This has a spiritual application in two ways. First, Paul told the Corinthians to examine themselves to see if they were in the faith. That was a pretty clear call for a check-up. They had problems that they consistently denied but that were readily apparent to others. It is important to note that Paul always called them Christian brethren, but a check-up would help them treat the problem make them more evidently so. Dr. Paul had spoken and given them multiple prescriptions for healing.
The second application is for the people in the church to examine those teaching in the church. Paul used this in Titus chapter one where he spoke of the leaders of the Cretan church as being ones who professed to know God but by their works denied Him. What sounds like truth from the pulpit should look like truth in the lives of those who preach it. (However, before a charge is brought against an elder or pastor, the one who levels the charge must be free from the same sin or any other known or open sin. They should especially be free from the sin of contentiousness which leads many to accuse others and fail to examine themselves.) When a leader regularly practices open sin his preaching will begin to stray from the truth. Soon whole congregations will be led astray from sound doctrine and fall into error.

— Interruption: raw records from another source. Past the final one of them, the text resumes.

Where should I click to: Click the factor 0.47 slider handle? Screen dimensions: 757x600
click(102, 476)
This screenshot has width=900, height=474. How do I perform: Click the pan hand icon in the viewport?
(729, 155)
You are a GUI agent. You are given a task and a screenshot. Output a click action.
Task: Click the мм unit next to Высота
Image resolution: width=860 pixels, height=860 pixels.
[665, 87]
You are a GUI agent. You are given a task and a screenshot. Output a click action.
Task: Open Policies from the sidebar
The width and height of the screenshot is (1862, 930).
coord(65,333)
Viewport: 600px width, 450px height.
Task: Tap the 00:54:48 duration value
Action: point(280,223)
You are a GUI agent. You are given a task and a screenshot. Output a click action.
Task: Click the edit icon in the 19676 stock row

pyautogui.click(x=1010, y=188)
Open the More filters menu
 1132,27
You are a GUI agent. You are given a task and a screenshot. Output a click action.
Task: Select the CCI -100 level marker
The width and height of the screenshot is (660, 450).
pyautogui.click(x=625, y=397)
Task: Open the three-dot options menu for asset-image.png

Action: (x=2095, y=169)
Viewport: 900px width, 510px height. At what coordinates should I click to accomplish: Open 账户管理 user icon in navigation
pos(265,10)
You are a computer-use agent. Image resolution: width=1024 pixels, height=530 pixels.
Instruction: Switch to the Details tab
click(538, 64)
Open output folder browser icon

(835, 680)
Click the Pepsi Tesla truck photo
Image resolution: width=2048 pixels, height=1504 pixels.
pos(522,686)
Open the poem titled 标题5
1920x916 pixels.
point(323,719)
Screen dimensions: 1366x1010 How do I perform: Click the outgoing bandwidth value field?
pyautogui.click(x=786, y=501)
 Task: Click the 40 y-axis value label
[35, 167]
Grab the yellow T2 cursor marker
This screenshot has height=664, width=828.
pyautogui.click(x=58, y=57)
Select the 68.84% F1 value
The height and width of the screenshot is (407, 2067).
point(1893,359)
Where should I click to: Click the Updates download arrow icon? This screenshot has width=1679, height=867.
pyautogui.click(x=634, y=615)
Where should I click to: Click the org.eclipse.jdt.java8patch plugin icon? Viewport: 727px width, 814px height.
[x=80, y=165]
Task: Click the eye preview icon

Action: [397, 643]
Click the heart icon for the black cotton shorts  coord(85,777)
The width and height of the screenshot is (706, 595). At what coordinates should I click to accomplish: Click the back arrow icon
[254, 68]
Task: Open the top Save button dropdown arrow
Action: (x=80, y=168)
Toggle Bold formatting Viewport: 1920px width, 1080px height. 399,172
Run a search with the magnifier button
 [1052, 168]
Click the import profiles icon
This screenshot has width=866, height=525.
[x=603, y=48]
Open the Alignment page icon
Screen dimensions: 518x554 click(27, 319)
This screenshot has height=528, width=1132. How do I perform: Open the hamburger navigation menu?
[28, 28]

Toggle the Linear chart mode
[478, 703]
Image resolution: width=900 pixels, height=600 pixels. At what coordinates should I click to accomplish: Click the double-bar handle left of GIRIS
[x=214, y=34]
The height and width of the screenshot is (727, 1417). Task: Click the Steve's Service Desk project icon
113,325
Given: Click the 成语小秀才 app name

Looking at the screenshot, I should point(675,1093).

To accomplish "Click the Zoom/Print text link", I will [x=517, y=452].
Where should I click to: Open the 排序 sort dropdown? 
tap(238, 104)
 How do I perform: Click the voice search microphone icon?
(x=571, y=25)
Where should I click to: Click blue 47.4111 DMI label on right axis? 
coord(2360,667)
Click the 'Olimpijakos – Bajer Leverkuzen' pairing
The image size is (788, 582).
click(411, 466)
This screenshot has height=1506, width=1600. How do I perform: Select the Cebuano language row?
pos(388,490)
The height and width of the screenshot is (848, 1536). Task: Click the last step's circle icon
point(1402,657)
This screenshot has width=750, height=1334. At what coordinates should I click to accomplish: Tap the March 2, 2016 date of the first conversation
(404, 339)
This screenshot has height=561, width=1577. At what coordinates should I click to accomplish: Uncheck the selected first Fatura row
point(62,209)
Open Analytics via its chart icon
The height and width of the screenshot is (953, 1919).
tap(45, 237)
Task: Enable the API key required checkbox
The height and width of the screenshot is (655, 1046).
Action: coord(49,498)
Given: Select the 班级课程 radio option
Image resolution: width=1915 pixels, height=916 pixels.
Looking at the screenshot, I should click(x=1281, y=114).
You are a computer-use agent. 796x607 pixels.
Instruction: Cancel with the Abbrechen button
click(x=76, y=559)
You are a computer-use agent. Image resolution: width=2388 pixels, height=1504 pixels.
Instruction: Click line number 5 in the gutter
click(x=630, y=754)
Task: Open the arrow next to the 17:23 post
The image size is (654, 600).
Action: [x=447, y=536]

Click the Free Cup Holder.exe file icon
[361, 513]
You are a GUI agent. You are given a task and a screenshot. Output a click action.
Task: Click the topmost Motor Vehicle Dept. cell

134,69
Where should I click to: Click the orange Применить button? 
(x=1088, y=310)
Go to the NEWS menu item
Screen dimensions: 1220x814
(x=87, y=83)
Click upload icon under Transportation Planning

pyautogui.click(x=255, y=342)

Thus we see the rise of many false cults from the Gnostics who opposed the Apostles to ones we see today. We also see the corruption of many denominations that have openly embraced sexual sin. The Gnostic teaching was particularly debauched in the practice of open immorality by its leaders. Jude used the phrase to define them, “Ungodly men who turn the grace of our God into lewdness and deny the only Lord God and our Lord Jesus Christ.” We need to heed God’s call for examination of both ourselves and our leaders to see if there is proper reflection of God’s truth. Edwin Orr wrote the words to a very special hymn that calls for examination.
Search me, O God, and know my heart today. Try me my Savior, know my thoughts I pray.
See if there be some wicked way in me; cleanse me from every sin and set me free.
O Holy Ghost, revival comes from Thee. Send a revival, start the work in me.
Thy Word declares, Thou wilt supply our need; for blessings now, O Lord, I humbly plead.